§ **INSTRUCTIONS FOR THE TASK**:
Output each entry exactly; skip nothing.

§ **INFORMATION**:
- Opening Delimiter -
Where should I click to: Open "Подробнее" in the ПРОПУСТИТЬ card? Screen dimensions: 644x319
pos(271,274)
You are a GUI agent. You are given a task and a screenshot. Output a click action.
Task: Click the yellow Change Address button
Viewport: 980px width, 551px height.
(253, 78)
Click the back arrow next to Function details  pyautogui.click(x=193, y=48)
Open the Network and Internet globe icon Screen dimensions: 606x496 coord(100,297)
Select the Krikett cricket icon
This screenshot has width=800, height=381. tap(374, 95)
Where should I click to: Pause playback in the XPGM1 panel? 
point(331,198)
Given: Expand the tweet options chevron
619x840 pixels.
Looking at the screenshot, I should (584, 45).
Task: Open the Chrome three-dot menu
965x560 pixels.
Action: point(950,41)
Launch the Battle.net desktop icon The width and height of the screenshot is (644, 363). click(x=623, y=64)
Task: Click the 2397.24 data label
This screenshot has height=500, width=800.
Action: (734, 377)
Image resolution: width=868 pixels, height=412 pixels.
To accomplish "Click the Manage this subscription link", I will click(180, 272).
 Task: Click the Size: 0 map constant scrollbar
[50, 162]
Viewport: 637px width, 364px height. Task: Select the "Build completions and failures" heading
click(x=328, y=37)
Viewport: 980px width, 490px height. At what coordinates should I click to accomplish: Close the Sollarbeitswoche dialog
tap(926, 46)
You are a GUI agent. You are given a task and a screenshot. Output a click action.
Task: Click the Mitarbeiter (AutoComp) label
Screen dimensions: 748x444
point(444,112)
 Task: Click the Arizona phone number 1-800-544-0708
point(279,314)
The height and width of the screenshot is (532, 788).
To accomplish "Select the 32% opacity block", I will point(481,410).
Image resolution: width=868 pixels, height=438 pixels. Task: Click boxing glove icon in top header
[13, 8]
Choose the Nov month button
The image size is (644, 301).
- Closing Delimiter -
§ **SOLUTION TO THIS PROBLEM**:
Where should I click to: Open "Подробнее" in the ПРОПУСТИТЬ card? Screen dimensions: 644x319
pos(271,274)
You are a GUI agent. You are given a task and a screenshot. Output a click action.
Task: Click the yellow Change Address button
Viewport: 980px width, 551px height.
(253, 78)
Click the back arrow next to Function details  pyautogui.click(x=193, y=48)
Open the Network and Internet globe icon Screen dimensions: 606x496 coord(100,297)
Select the Krikett cricket icon
This screenshot has width=800, height=381. tap(374, 95)
Where should I click to: Pause playback in the XPGM1 panel? 
point(331,198)
Given: Expand the tweet options chevron
619x840 pixels.
Looking at the screenshot, I should (584, 45).
Task: Open the Chrome three-dot menu
965x560 pixels.
Action: point(950,41)
Launch the Battle.net desktop icon The width and height of the screenshot is (644, 363). click(x=623, y=64)
Task: Click the 2397.24 data label
This screenshot has height=500, width=800.
Action: (734, 377)
Image resolution: width=868 pixels, height=412 pixels.
To accomplish "Click the Manage this subscription link", I will click(180, 272).
 Task: Click the Size: 0 map constant scrollbar
[50, 162]
Viewport: 637px width, 364px height. Task: Select the "Build completions and failures" heading
click(x=328, y=37)
Viewport: 980px width, 490px height. At what coordinates should I click to accomplish: Close the Sollarbeitswoche dialog
tap(926, 46)
You are a GUI agent. You are given a task and a screenshot. Output a click action.
Task: Click the Mitarbeiter (AutoComp) label
Screen dimensions: 748x444
point(444,112)
 Task: Click the Arizona phone number 1-800-544-0708
point(279,314)
The height and width of the screenshot is (532, 788).
To accomplish "Select the 32% opacity block", I will point(481,410).
Image resolution: width=868 pixels, height=438 pixels. Task: Click boxing glove icon in top header
[13, 8]
Choose the Nov month button
The image size is (644, 301).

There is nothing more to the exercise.